Hibbertia helianthemoides

Scientific classification
- Kingdom: Plantae
- Clade: Tracheophytes
- Clade: Angiosperms
- Clade: Eudicots
- Order: Dilleniales
- Family: Dilleniaceae
- Genus: Hibbertia
- Species: H. helianthemoides
- Binomial name: Hibbertia helianthemoides (Turcz.) F.Muell.
- Synonyms: Candollea helianthemoides Turcz.;

= Hibbertia helianthemoides =

- Genus: Hibbertia
- Species: helianthemoides
- Authority: (Turcz.) F.Muell.
- Synonyms: Candollea helianthemoides Turcz.

Species of flowering plant

Hibbertia helianthemoides is a species of flowering plant in the family Dilleniaceae and is endemic to a small area in the south-west of Western Australia. It is a prostrate to low-lying, spreading to erect, hairy shrub with hairy foliage, linear leaves and yellow flowers with thirteen stamens.

==Description==
Hibbertia helianthemoides is a prostrate to low-lying, spreading to erect shrub that typically grows to a height of up to 30 cm, its foliage covered with soft, curled hairs. The leaves are densely clustered on short side-shoots, linear, 5–15 mm long and 0.7–2 mm wide with the edges turned down or rolled under. The flowers are usually arranged singly or in small groups on the ends of short side-shoots and are 9–13 mm in diameter. There are up to three inconspicuous, thin, egg-shaped to elliptic bracts 0.5–3 mm long. The five sepals are joined at the base, 3–5.5 mm long and 1.5–3 mm wide. The five petals are yellow, egg-shaped with the narrower end towards the base, 5–8 mm long and there are thirteen stamens in groups around the three glabrous carpels each with a single ovule. Flowering has been recorded from July to September.

==Taxonomy==
This species was first formally described in 1849 by Nikolai Turczaninow who gave it the name Candollea helianthemoides in the Bulletin de la Société Impériale des Naturalistes de Moscou from specimens collected by James Drummond. In 1882, Ferdinand von Mueller changed the name to Hibbertia helianthemoides in Systematic Census of Australian Plants. The specific epithet (helianthemoides) means "Helianthemum-like".

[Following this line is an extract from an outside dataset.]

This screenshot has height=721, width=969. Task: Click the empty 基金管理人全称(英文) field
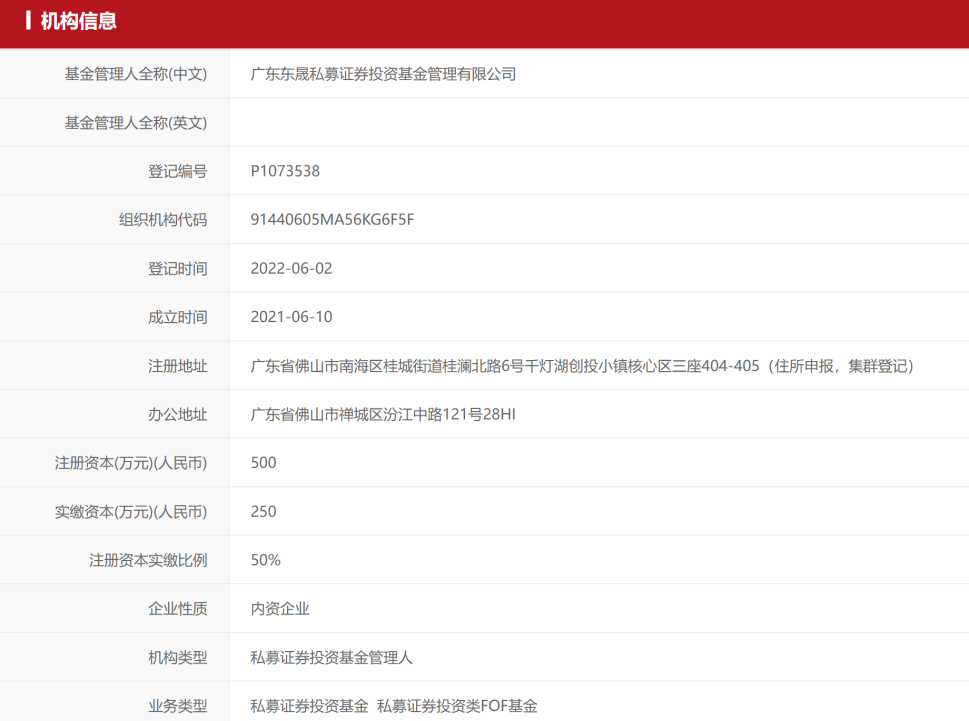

==Distribution and habitat==
Hibbertia helianthemoides grows in woodland and shrubland from near Tenterden to the Stirling Ranges in the south-west of Western Australia.

==Conservation status==
Hibbertia helianthemoides is classified as "Priority Four" by the Government of Western Australia Department of Parks and Wildlife, meaning that is rare or near threatened.